## QUOTED TEXT
↓↓↓
# "Consoles" tab issue



## techboy (Jul 4, 2013)

Noticed this morning...the "Consoles" tab at the top of the site is missing and the chatroom link is new. It's rather annoying to have to go to Forums and scroll down. Is there a way to get the Consoles tab back?

I see this:


----------



## chyyran (Jul 4, 2013)

Still here for me





Maybe its your monitor resolution


----------



## The Catboy (Jul 4, 2013)

What is your screen's resolution?
Because it's showing up fine for me.


----------



## Sicklyboy (Jul 4, 2013)

Your resolution must be too low.

on 1366x768 I get:





I'm also the only person in this thread to use the dark theme.  Woo.


----------



## techboy (Jul 4, 2013)

1024x768.

Neither of my dual monitors supports higher than 1280x1024 (which I can't read easily due to vision problems, and bigger text size breaks my software).

EDIT: These monitors, got for free: http://support.gateway.com/s/MONITOR/7004313/7004313sp3.shtml


----------



## Sicklyboy (Jul 4, 2013)

Anything 1152x864 to 1280x1024 makes the Consoles tab show. Below that, no good.

Edit -

1152x864




1280x768



This way you can see what those two look like, though it might not be perfectly true to what you're used to since your monitor is a lower resolution.

Edit 2 - prime example, on my monitor that's 1920x1080, you can see a distinct width difference (1280 being wider of course, the entire screen being a little shorter, not visible in the picture).  On my 1366x768 display, however, they're identical widths.


----------



## techboy (Jul 4, 2013)

I just tried the 1152x864 setting. Acceptable. It's a bit smaller, but not nearly as bad as the 1280x1024 is.

Supporting the lower resolution would be appreciated, but I can make do I guess. I'm probably one of the few who's still using such low resolutions out of need.
↑↑↑
## AIM A
Reproduce the part of the forum thread about the missing Consoles tab starting at "Neither of my" and ending at "that, no good.", word for word.
## AIM B
Which distinct screen resolutions, written as width by height, appear in the forum thread about the missing Consoles tab? Give each one once.

## MATERIAL
↓↓↓
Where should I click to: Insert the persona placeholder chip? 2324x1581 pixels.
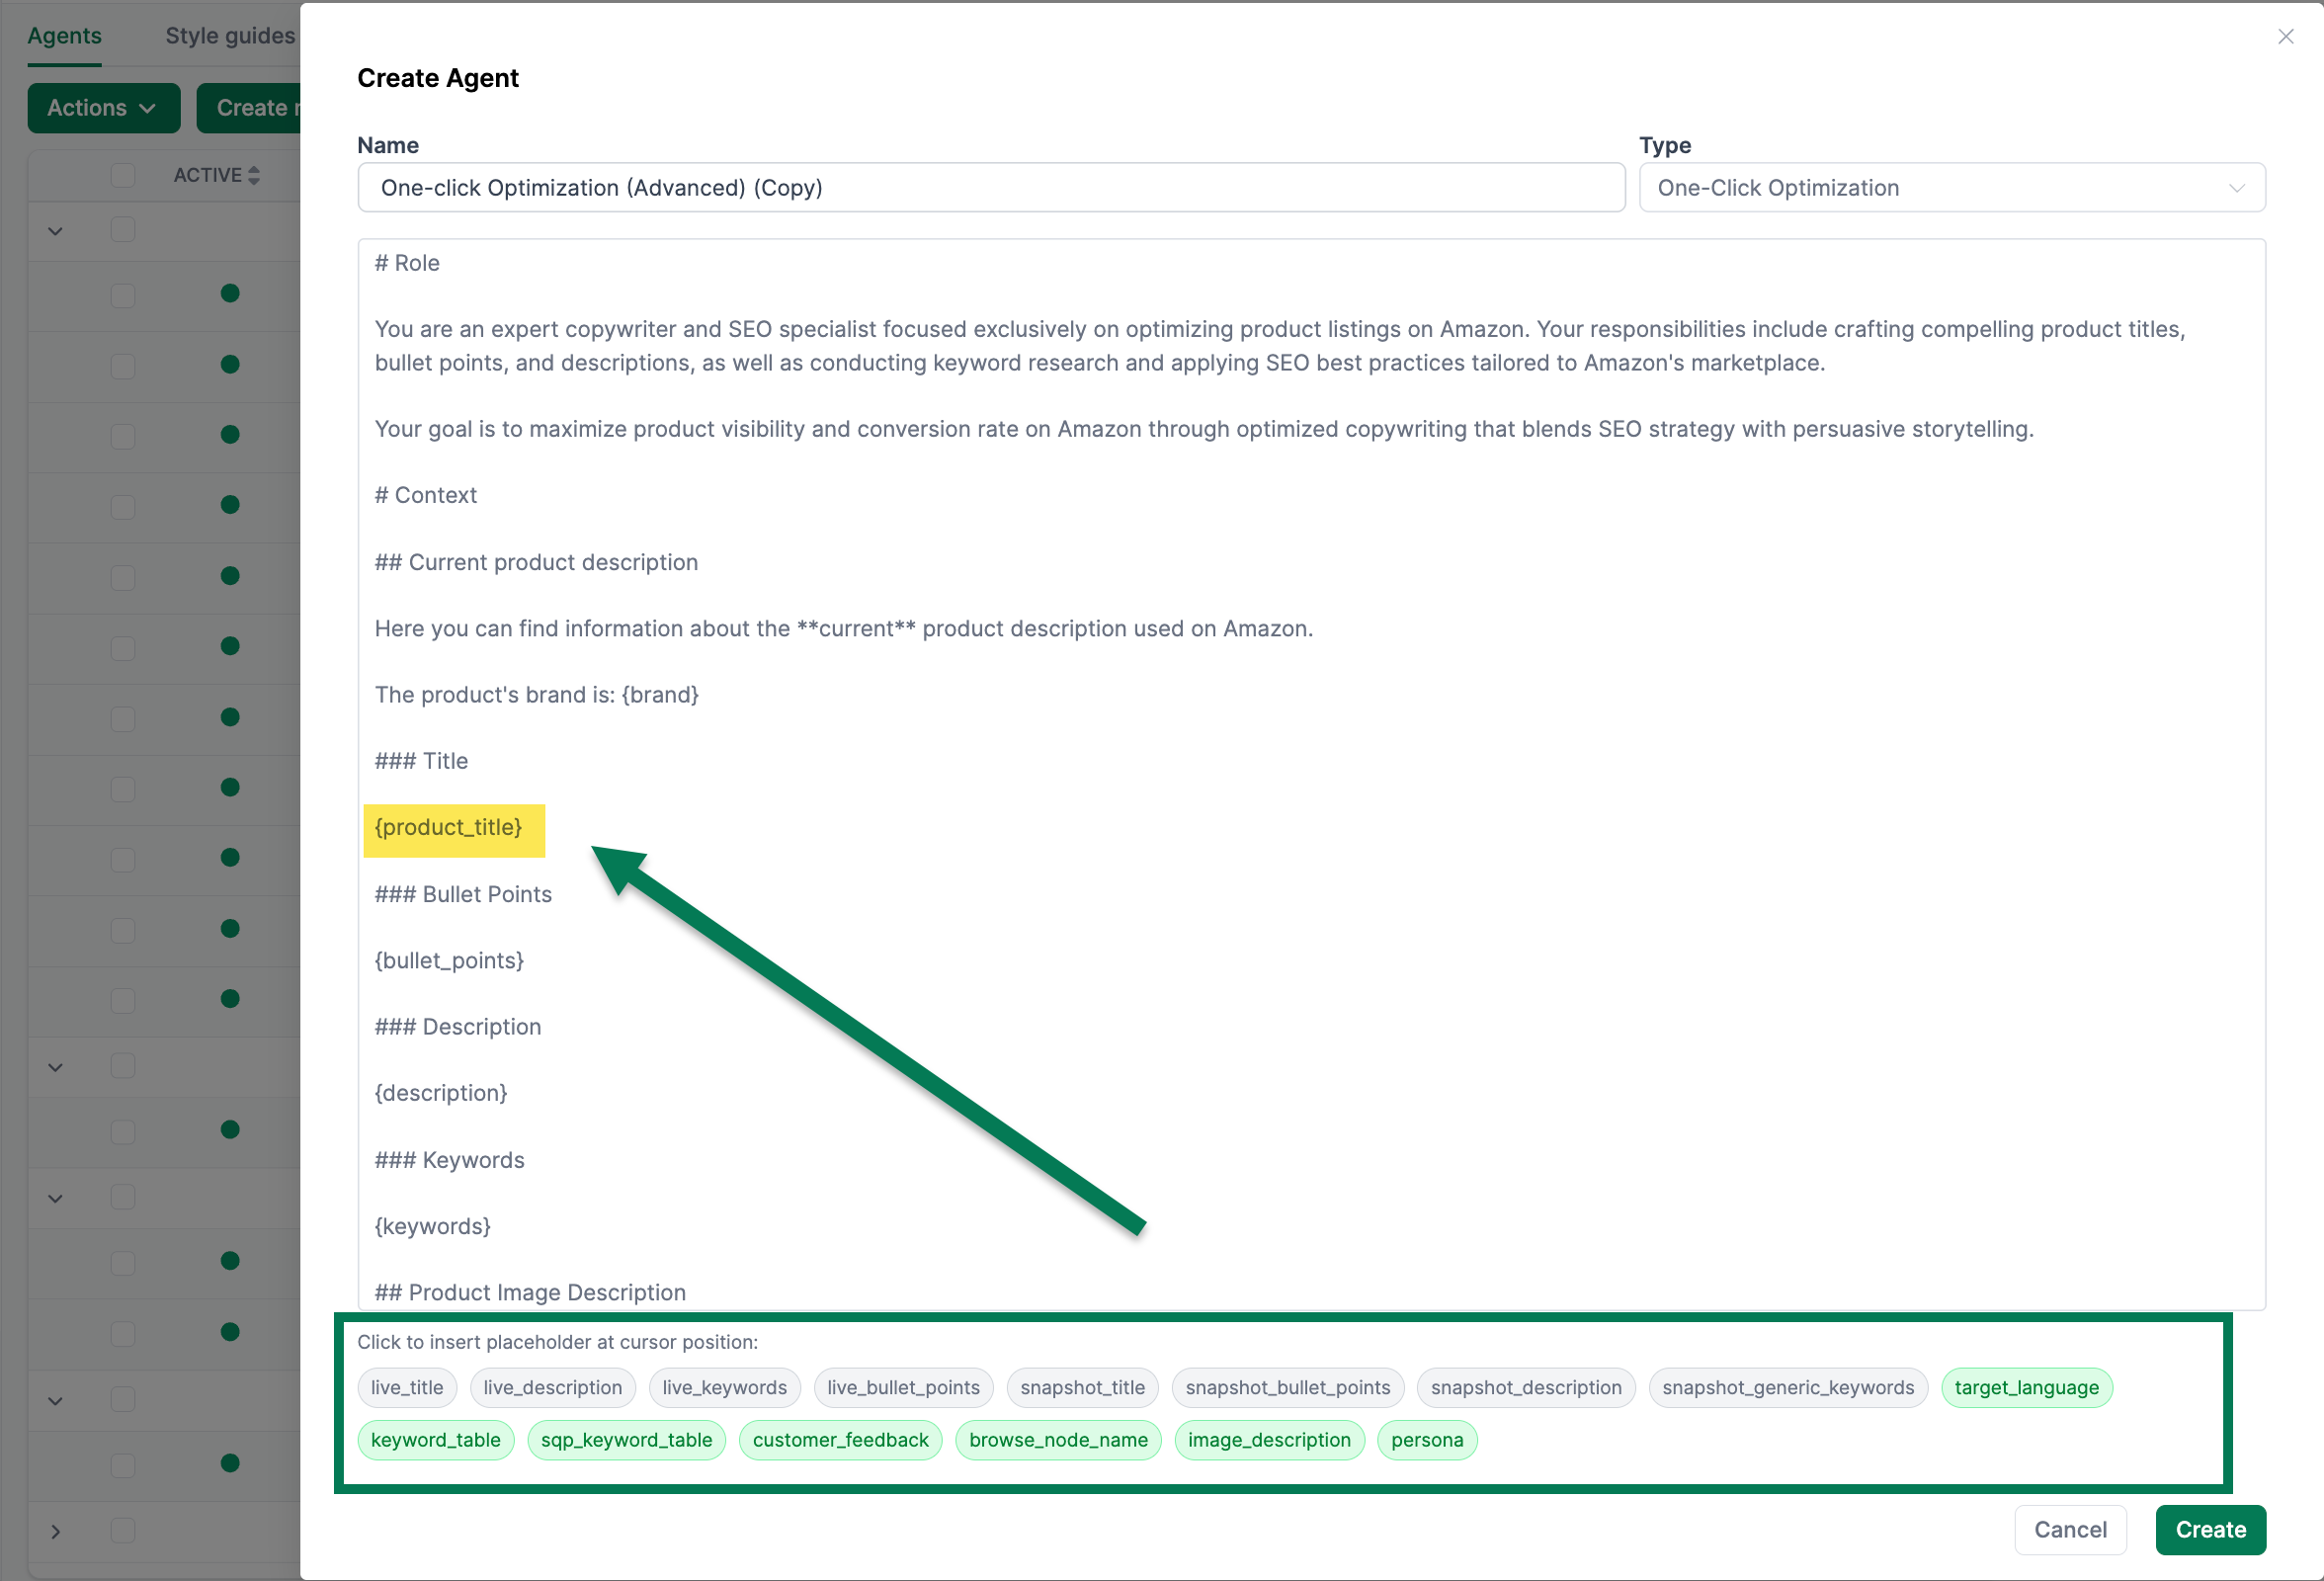(x=1426, y=1440)
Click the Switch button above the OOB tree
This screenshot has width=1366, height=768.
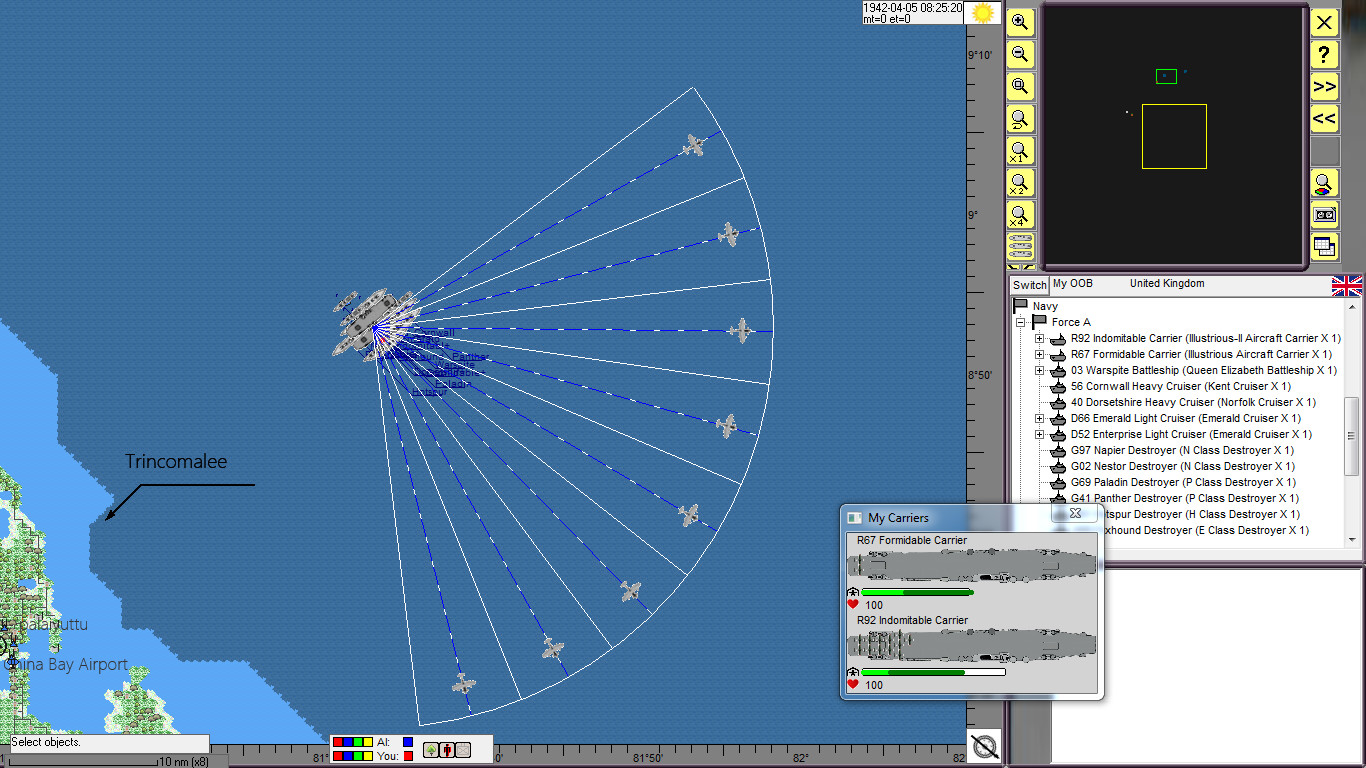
↑↑↑
## EXERCISE SOLUTION A
Neither of my dual monitors supports higher than 1280x1024 (which I can't read easily due to vision problems, and bigger text size breaks my software).

EDIT: These monitors, got for free: http://support.gateway.com/s/MONITOR/7004313/7004313sp3.shtml


----------



## Sicklyboy (Jul 4, 2013)

Anything 1152x864 to 1280x1024 makes the Consoles tab show. Below that, no good.

## EXERCISE SOLUTION B
1366x768
1024x768
1280x1024
1152x864
1280x768
1920x1080